Extracted entries START

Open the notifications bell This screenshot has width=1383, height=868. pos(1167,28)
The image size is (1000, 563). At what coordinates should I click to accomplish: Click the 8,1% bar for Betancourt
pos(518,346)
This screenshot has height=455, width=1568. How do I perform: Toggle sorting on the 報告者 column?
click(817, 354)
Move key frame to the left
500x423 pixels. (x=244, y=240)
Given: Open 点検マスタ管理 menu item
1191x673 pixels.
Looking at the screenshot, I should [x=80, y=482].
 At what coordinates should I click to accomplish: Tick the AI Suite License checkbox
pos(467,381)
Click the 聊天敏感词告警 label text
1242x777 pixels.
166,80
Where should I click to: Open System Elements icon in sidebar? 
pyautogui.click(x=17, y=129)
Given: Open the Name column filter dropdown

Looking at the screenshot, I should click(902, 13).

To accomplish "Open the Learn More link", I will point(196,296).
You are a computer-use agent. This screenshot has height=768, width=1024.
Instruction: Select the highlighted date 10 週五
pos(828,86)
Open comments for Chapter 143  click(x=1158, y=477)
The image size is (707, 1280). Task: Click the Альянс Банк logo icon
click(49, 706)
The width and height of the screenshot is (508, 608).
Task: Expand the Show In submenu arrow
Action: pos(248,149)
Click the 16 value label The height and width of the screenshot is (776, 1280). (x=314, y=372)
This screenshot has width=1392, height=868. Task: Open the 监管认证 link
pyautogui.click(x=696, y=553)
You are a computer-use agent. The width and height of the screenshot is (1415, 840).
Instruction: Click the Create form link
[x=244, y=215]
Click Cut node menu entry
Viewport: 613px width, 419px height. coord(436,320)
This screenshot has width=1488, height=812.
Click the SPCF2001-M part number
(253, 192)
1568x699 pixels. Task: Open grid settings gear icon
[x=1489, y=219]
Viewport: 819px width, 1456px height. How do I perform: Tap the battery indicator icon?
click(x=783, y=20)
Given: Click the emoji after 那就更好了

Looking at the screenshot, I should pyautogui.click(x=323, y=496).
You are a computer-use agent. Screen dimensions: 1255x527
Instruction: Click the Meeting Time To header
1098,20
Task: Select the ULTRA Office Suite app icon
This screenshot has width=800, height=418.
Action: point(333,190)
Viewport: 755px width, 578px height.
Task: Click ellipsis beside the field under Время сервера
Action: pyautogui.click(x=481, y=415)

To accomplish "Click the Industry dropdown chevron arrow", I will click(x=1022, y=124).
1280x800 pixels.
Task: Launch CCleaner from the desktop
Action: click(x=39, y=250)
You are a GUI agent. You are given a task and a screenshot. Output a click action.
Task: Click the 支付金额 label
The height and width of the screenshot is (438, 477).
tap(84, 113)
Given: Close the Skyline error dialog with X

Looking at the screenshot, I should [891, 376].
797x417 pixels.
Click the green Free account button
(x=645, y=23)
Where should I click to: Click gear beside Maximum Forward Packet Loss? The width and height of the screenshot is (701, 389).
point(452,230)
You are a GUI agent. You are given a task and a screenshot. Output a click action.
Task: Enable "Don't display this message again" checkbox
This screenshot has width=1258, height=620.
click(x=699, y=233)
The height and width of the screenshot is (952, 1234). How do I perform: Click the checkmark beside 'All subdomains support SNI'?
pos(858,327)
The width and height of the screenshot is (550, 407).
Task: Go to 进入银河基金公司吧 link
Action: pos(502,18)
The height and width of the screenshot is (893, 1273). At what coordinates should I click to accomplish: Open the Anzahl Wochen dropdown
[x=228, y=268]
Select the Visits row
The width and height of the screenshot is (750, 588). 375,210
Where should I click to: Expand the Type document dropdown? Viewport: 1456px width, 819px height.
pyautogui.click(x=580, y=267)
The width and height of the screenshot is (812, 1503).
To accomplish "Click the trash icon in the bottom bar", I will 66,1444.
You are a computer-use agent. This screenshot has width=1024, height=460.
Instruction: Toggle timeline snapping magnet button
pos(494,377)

Extracted entries END

About this exercise » Find every line of the data that includes the string "computer". Copy each of those lines.

Your solution »
You are a computer-use agent. This screenshot has height=768, width=1024.
You are a computer-use agent. The width and height of the screenshot is (1415, 840).
You are a computer-use agent. Screen dimensions: 1255x527
You are a computer-use agent. This screenshot has width=1024, height=460.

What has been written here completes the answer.